[Work item] Beginning with the first line, transcribe the entries below exactly through the line containing "Given: Open the vertical three-dot more menu", inclusive.
Source material Block Start
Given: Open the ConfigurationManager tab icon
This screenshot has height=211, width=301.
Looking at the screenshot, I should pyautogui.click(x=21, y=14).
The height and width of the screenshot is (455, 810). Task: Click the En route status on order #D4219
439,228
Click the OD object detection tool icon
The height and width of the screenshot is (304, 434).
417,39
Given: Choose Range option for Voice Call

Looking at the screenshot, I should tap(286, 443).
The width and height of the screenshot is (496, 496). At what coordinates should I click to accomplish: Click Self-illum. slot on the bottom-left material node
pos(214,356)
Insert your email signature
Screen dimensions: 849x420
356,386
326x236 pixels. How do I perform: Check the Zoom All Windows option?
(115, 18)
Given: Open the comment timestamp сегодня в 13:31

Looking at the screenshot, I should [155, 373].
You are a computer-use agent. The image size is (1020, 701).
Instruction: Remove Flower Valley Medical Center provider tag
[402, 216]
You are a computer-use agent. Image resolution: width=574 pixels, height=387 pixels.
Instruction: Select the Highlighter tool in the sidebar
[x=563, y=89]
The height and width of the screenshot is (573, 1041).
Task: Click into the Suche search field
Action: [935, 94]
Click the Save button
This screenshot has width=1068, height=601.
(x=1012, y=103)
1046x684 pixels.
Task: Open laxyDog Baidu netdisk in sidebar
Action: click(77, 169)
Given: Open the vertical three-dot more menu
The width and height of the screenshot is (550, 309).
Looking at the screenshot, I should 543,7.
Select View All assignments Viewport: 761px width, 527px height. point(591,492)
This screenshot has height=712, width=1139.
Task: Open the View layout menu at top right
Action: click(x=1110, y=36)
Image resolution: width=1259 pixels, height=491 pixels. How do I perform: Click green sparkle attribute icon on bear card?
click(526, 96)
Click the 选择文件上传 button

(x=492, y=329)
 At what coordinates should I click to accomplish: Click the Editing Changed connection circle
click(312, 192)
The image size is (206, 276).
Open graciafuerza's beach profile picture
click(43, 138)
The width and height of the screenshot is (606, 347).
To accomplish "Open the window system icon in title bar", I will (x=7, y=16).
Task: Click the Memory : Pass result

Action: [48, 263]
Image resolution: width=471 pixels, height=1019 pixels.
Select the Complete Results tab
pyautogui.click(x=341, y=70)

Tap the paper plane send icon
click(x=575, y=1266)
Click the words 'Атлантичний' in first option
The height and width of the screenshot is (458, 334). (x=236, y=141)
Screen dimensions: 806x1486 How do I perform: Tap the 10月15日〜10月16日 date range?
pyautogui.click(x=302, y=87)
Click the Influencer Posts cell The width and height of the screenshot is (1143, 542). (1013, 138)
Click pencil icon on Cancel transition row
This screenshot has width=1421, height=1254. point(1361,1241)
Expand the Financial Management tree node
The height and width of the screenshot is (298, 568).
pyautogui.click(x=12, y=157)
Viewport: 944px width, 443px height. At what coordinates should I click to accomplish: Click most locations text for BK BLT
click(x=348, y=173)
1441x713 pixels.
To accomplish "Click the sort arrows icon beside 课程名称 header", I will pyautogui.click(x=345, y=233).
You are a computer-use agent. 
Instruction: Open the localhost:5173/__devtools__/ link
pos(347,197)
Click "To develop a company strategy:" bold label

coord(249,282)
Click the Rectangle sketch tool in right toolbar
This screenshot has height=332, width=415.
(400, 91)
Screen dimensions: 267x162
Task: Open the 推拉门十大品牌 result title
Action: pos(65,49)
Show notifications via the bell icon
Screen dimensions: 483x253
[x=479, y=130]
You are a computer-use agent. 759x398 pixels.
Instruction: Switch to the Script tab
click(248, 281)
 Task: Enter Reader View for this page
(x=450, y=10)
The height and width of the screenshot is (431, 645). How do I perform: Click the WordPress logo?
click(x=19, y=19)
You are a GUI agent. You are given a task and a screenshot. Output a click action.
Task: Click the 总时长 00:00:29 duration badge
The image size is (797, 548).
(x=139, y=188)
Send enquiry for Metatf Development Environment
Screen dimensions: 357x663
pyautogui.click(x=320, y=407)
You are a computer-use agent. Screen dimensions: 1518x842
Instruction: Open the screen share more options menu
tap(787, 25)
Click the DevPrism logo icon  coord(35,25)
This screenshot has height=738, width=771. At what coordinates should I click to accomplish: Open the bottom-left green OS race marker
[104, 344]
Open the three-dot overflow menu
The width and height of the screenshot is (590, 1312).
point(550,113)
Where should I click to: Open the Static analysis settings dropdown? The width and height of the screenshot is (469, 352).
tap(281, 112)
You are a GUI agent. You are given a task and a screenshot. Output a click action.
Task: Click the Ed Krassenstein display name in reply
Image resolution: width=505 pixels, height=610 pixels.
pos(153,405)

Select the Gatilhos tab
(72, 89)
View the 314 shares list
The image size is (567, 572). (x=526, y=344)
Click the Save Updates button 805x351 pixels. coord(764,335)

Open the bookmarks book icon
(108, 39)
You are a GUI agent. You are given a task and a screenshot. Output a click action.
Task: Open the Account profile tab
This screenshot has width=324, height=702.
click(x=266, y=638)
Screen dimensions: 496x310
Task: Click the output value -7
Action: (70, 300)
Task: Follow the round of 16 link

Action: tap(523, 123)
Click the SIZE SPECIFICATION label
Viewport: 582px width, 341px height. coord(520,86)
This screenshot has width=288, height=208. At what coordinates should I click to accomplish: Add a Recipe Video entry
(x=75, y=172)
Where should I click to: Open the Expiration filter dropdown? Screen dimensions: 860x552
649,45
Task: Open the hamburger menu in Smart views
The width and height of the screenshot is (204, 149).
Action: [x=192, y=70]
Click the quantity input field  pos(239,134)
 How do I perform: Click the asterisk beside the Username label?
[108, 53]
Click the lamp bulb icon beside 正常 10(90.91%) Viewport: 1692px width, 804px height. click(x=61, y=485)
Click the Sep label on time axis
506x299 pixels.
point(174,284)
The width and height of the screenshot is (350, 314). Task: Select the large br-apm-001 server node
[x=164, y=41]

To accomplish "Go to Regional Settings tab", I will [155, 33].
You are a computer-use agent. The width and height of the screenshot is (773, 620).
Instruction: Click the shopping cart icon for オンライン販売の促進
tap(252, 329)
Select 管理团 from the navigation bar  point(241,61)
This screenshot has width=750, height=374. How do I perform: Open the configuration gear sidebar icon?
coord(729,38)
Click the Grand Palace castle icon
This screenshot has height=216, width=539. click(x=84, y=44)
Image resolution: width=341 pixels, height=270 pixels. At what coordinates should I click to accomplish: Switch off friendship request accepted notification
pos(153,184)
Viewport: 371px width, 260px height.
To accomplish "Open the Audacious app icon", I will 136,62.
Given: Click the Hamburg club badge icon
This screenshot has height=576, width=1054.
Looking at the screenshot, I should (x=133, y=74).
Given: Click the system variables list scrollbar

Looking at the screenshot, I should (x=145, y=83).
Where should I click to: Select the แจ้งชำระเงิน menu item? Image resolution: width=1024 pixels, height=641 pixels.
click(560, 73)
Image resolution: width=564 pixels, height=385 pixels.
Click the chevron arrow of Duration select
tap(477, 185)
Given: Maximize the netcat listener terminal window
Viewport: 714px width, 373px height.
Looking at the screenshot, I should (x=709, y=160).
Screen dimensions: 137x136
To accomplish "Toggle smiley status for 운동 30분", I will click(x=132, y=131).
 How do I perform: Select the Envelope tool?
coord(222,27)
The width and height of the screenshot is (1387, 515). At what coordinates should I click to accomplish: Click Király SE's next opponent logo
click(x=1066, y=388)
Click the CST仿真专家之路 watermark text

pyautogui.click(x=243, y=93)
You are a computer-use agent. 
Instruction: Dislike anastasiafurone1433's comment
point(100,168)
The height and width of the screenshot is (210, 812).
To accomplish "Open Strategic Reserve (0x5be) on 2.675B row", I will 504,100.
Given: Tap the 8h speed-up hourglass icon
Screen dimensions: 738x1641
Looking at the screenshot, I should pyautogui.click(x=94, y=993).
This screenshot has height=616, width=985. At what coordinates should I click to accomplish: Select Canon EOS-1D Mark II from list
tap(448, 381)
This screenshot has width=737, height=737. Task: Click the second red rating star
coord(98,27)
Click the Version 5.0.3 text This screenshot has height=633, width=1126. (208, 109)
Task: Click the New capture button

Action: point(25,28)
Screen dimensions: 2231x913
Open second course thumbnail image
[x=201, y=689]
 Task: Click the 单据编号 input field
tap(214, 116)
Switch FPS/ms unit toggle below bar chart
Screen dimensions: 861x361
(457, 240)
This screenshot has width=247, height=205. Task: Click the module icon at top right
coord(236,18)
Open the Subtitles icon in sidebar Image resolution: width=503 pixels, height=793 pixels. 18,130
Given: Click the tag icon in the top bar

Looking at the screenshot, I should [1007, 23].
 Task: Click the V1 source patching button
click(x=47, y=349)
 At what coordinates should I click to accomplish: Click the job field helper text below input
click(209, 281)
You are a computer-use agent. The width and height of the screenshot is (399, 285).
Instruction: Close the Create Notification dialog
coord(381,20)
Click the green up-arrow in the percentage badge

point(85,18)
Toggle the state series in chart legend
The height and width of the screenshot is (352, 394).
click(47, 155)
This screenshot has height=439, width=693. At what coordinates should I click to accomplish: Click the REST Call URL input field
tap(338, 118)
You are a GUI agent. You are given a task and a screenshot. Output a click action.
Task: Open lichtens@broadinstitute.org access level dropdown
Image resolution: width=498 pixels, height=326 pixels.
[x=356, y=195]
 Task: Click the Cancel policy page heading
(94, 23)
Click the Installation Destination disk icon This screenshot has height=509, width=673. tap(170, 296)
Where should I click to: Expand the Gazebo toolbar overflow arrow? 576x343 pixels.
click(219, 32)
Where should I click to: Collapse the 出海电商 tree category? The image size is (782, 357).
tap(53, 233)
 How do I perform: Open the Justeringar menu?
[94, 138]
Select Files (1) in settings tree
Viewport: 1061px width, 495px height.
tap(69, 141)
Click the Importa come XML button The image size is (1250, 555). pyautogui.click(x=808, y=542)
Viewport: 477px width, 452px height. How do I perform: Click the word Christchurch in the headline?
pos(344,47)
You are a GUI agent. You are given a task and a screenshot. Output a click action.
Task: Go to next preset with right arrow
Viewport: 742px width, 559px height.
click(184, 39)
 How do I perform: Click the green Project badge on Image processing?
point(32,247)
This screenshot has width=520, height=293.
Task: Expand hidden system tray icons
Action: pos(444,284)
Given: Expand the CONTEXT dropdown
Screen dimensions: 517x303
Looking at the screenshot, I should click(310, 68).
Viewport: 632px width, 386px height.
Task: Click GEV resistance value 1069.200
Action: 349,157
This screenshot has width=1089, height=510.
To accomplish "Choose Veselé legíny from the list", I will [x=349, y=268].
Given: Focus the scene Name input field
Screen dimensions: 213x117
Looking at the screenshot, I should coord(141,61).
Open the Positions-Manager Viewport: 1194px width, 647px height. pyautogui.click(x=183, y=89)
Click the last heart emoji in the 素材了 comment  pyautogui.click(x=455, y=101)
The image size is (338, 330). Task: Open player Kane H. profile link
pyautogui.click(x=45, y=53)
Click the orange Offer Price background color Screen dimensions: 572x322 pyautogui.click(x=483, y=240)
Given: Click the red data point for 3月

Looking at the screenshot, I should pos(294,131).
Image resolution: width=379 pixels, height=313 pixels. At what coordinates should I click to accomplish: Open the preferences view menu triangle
Source material Block End
[Response area]
Given: Open the ConfigurationManager tab icon
This screenshot has height=211, width=301.
Looking at the screenshot, I should pyautogui.click(x=21, y=14).
The height and width of the screenshot is (455, 810). Task: Click the En route status on order #D4219
439,228
Click the OD object detection tool icon
The height and width of the screenshot is (304, 434).
417,39
Given: Choose Range option for Voice Call

Looking at the screenshot, I should tap(286, 443).
The width and height of the screenshot is (496, 496). At what coordinates should I click to accomplish: Click Self-illum. slot on the bottom-left material node
pos(214,356)
Insert your email signature
Screen dimensions: 849x420
356,386
326x236 pixels. How do I perform: Check the Zoom All Windows option?
(115, 18)
Given: Open the comment timestamp сегодня в 13:31

Looking at the screenshot, I should [155, 373].
You are a computer-use agent. The image size is (1020, 701).
Instruction: Remove Flower Valley Medical Center provider tag
[402, 216]
You are a computer-use agent. Image resolution: width=574 pixels, height=387 pixels.
Instruction: Select the Highlighter tool in the sidebar
[x=563, y=89]
The height and width of the screenshot is (573, 1041).
Task: Click into the Suche search field
Action: [935, 94]
Click the Save button
This screenshot has width=1068, height=601.
(x=1012, y=103)
1046x684 pixels.
Task: Open laxyDog Baidu netdisk in sidebar
Action: click(77, 169)
Given: Open the vertical three-dot more menu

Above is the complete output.